TEXTO FORNECIDO:
┄┄┄┄┄┄┄┄┄┄┄┄┄┄┄┄┄┄┄┄
O Jogo Instantâneo foi um dos principais objetos da AMRAA, desde a sua criação em 1987. Surgiu com o intuito de combater a dinâmica do jogo ilegal e de criar um “jogo de fortuna e azar” com uma finalidade eminentemente ligada às questões culturais, educativas e sociais. Além disso, importa realçar que, ao longo destes mais de 30 anos, o Jogo Instantâneo já deu milhões de prémios a açorianos, permitindo também que este dinheiro circulasse na economia, gerando também riqueza e rendimentos, inclusive para a rede de agentes oficiais. Este ano, embora devido à pandemia não tivesse sido possível a sua concretização, a aposta do Jogo Instantâneo seria a promoção turística, com participação na BTL.
Como classifica a relação da AMRAA com o Governo Regional? Como é que este atende aos pedidos/dificuldades da AMRAA?
A relação entre a AMRAA e qualquer entidade ou nível de poder sempre foi uma relação saudável de discussão de prioridades e concertação. Nem sempre é possível conciliar, a todo o momento, as necessidades e anseios do Poder Local com o Poder Regional, mas temos vindo sempre a encontrar uma via de diálogo e de entendimento.
Que importância tem uma associação como aquela a que preside no contexto da insularidade?
┄┄┄┄┄┄┄┄┄┄┄┄┄┄┄┄┄┄┄┄
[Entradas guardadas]

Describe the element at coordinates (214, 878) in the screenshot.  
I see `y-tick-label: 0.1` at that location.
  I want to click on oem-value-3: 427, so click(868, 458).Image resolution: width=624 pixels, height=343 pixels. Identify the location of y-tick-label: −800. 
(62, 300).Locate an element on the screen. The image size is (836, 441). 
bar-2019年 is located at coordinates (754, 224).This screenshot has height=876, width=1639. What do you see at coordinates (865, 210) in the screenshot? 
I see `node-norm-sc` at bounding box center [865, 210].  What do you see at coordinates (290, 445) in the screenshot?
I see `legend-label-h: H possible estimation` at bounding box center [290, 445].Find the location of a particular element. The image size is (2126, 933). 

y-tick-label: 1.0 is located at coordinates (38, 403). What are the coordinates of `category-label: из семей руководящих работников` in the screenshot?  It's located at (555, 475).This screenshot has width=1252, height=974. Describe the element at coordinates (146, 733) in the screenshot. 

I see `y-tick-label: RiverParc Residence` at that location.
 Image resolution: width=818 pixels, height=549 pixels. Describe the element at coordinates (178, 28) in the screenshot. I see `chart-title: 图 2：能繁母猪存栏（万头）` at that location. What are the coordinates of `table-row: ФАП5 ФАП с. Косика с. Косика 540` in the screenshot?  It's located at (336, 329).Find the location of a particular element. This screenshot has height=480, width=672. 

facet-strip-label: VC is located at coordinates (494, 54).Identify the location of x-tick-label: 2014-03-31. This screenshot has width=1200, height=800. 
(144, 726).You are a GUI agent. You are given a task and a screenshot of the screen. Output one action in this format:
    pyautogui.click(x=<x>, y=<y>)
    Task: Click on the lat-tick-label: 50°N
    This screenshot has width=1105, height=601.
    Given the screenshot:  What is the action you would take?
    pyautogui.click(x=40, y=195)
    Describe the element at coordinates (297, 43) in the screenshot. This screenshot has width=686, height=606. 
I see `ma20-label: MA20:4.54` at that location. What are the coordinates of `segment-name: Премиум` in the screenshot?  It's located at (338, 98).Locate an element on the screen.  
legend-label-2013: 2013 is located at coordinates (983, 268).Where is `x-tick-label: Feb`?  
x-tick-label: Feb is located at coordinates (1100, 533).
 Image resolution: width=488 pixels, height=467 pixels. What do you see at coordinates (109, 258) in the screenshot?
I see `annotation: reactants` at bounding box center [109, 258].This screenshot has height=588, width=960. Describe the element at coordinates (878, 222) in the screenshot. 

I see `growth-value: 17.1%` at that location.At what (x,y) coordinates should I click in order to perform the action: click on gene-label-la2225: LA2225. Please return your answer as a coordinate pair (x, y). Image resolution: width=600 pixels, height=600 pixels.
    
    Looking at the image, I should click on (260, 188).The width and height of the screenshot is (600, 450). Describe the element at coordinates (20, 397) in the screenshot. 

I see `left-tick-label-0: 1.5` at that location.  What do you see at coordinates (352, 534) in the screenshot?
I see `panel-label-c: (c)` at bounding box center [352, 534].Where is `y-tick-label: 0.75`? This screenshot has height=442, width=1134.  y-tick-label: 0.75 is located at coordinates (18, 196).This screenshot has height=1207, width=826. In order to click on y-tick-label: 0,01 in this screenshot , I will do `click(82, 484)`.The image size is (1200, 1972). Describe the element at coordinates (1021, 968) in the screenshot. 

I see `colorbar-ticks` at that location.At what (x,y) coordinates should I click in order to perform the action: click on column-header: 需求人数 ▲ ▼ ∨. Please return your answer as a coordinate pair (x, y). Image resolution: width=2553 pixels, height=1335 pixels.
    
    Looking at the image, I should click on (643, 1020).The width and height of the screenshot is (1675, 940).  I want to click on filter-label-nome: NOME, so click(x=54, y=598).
┄┄┄┄┄┄┄┄┄┄┄┄┄┄┄┄┄┄┄┄
TAREFAS A REALIZAR:
1. De acordo com o texto sobre a AMRAA, qual seria este ano a aposta do Jogo Instantâneo?
2. Reproduza o trecho do texto sobre a AMRAA que começa com as palavras "A relação entre" e termina com "contexto da insularidade?".

EXERCÍCIO RESOLVIDO:
1. A promoção turística, com participação na BTL.

2.
A relação entre a AMRAA e qualquer entidade ou nível de poder sempre foi uma relação saudável de discussão de prioridades e concertação. Nem sempre é possível conciliar, a todo o momento, as necessidades e anseios do Poder Local com o Poder Regional, mas temos vindo sempre a encontrar uma via de diálogo e de entendimento.
Que importância tem uma associação como aquela a que preside no contexto da insularidade?